Given records:

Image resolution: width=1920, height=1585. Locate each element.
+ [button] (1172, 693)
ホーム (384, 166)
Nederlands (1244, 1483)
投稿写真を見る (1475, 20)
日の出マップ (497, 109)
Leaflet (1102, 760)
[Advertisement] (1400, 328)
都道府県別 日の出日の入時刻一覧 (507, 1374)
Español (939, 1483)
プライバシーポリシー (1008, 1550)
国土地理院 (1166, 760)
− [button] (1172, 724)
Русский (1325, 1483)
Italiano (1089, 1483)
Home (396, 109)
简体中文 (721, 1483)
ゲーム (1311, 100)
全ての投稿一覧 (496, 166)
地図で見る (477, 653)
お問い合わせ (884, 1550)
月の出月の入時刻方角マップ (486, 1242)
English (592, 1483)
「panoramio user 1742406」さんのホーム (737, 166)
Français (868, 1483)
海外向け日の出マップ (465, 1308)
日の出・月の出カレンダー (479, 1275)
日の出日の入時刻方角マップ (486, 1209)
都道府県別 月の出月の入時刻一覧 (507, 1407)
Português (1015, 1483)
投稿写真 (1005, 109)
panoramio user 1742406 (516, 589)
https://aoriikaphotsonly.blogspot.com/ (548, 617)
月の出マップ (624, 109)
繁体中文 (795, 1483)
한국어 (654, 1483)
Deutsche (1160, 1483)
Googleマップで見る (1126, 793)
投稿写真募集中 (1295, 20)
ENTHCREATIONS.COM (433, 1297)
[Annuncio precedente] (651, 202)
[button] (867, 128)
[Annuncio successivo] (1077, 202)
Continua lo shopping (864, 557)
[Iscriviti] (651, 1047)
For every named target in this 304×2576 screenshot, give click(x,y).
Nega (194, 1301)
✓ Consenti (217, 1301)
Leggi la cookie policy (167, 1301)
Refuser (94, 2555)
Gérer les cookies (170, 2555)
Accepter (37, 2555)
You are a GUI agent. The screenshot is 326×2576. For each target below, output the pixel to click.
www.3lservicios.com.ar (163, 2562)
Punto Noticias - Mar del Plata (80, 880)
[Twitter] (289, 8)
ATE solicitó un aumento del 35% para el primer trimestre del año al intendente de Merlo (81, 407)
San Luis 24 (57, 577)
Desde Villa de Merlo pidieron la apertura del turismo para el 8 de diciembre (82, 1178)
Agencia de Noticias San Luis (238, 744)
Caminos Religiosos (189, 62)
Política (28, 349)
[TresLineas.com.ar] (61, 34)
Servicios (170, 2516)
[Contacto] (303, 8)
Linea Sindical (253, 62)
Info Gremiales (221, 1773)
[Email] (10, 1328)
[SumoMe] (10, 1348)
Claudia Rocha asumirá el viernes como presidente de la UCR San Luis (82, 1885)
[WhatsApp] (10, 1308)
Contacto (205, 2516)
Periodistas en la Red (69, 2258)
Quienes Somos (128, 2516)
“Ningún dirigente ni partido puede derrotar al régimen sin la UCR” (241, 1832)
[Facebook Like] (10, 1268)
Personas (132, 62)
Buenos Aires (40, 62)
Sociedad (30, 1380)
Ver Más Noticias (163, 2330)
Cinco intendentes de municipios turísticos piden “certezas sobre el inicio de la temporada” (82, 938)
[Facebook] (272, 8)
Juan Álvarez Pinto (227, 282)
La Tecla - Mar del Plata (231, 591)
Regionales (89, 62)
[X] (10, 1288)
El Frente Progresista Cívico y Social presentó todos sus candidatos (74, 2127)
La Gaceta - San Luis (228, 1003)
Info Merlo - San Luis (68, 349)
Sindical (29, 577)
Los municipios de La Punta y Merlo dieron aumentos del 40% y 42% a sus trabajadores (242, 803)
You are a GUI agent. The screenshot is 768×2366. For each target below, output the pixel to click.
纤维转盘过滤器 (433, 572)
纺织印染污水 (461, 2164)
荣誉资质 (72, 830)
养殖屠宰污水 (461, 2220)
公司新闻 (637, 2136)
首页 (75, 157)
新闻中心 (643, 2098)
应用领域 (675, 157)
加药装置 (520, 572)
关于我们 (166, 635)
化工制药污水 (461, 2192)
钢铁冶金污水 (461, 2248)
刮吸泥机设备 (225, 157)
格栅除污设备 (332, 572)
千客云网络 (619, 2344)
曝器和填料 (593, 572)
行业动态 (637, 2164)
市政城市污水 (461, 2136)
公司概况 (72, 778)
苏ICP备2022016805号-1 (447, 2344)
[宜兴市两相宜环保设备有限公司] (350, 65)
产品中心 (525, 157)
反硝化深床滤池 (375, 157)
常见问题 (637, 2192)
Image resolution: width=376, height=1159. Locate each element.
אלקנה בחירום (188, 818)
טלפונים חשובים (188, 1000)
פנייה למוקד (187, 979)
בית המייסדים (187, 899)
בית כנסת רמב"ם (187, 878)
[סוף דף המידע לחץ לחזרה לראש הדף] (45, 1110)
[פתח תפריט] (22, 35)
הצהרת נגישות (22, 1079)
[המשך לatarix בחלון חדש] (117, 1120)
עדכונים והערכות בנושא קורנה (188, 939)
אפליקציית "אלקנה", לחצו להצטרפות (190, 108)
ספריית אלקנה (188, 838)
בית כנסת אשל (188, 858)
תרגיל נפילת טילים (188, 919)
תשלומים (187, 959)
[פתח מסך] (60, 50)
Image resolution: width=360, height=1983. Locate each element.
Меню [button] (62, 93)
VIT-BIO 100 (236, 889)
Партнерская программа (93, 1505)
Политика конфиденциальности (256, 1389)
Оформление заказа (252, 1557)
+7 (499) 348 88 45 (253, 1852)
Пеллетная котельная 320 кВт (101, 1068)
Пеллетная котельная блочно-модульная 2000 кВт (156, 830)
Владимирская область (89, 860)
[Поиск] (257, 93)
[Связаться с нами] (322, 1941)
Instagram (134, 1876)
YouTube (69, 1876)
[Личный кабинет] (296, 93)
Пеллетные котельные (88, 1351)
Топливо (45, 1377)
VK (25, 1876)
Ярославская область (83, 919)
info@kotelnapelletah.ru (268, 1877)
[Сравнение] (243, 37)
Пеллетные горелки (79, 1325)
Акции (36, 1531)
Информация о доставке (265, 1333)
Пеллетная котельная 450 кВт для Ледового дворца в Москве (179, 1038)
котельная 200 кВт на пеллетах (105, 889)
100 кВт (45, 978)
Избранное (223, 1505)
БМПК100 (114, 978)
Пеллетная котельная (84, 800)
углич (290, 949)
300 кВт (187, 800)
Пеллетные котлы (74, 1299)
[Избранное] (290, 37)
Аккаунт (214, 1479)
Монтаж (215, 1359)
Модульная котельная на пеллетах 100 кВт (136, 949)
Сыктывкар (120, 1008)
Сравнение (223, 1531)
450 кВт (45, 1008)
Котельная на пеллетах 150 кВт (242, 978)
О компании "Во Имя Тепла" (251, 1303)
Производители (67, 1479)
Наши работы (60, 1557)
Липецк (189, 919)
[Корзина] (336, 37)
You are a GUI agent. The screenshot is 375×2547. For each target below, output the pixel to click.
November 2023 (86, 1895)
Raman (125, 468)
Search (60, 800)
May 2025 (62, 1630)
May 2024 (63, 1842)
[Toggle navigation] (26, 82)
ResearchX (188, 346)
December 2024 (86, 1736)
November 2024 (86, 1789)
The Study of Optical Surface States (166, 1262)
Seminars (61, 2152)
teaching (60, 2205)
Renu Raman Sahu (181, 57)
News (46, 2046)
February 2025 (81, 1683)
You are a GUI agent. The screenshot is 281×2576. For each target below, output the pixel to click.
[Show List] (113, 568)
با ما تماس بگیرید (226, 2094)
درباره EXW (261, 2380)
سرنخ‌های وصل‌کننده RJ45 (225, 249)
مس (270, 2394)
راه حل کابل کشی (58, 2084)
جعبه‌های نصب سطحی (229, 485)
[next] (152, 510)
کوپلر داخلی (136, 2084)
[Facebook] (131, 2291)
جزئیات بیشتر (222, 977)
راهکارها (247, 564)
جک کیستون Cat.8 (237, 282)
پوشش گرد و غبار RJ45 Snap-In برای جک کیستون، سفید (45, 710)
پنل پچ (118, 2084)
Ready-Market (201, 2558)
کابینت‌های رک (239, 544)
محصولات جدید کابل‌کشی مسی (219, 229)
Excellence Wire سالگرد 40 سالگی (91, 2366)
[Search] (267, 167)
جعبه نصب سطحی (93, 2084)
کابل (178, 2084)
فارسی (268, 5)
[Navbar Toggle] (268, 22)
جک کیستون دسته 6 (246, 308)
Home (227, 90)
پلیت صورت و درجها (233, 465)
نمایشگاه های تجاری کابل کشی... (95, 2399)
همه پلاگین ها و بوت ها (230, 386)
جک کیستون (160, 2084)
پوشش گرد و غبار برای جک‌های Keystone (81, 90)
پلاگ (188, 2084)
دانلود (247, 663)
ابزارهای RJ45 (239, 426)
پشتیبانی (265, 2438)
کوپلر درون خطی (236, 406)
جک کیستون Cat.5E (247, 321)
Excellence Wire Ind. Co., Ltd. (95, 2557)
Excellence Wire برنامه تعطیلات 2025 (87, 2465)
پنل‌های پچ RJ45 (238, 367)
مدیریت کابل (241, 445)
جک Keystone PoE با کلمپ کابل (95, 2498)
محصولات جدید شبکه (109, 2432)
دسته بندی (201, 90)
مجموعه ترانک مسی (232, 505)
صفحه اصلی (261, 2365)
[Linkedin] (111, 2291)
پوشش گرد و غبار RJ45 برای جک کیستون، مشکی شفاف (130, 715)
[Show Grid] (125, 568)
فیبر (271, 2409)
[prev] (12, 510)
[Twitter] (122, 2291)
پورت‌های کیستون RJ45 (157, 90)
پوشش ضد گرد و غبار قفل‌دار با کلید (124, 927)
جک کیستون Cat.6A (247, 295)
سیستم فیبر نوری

How to complete this task:
The required output is every line above that contains the string "municipios".

Exercise output:
Cinco intendentes de municipios turísticos piden “certezas sobre el inicio de la temporada” (82, 938)
Los municipios de La Punta y Merlo dieron aumentos del 40% y 42% a sus trabajadores (242, 803)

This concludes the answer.